The word “chimera” also refers to a multiheaded monster. Responses to global health crises tend to be governed by what Andrew Lakoff (2010) has called “two regimes,” that of humanitarianism and biosecurity. These operations are sometimes enabled (and sometimes hampered) by a third regime: pharmaceutical capitalism. The efforts of the DOD, NIAID, and BARDA to seed the work of companies such as Chimerix (efforts supplemented by the Wellcome Trust and Gates Foundation in the latest Ebola crisis) are one example. Larger corporations like GlaxoSmithKline and Johnson & Johnson, who have had Ebola vaccines in their pipelines for years, have also benefitted from a resurgence of philanthropic, investor, and government support (The Economist 2014).

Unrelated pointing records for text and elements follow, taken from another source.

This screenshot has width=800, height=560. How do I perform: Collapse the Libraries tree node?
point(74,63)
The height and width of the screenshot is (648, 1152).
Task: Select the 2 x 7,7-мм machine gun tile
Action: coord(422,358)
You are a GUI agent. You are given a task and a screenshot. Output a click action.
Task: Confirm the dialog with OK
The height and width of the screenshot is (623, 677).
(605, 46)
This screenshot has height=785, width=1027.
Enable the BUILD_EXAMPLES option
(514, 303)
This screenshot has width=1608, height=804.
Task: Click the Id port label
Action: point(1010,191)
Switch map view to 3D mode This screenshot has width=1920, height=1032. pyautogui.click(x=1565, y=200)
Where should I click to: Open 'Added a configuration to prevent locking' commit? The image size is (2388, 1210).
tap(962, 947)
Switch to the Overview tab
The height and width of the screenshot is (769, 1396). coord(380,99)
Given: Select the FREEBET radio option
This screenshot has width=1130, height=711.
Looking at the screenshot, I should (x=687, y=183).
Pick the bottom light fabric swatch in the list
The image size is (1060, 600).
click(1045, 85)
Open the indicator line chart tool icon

What the story of brincidofovir reveals is that the institutional assemblages of global health operate as much in contingency and chance as in planning and preparedness. The story of the drug’s journey from prospective domestic smallpox countermeasure to the front lines of the African Ebola crisis is less one of concerted corporate “rollout” than of recursive scenes of threat and response, sudden promise and enthusiastic investment. Chimeras—monstrous, hybrid, or simply fantastical—tend to be figures of liminality. Their importance is heightened in moments when someone or something sits betwixt and between social categories and states of being (Turner 1964). Drugs like brincidofovir appear promising, but are still short of assured. Likewise, Ebola’s shift from potential domestic biothreat to global humanitarian concern is far from complete. If the crisis abates, or if media and lawmakers become crisis-weary, we may see Ebola’s profile shift again, from humanitarian concern back to biothreat (and, as the financial pages remind us, Chimerix’s stock price may suffer as a result). This uncertainty illustrates the chimeric nature of global health, a network of sites and practices in which crisis is how we come to know life, and how life becomes capital.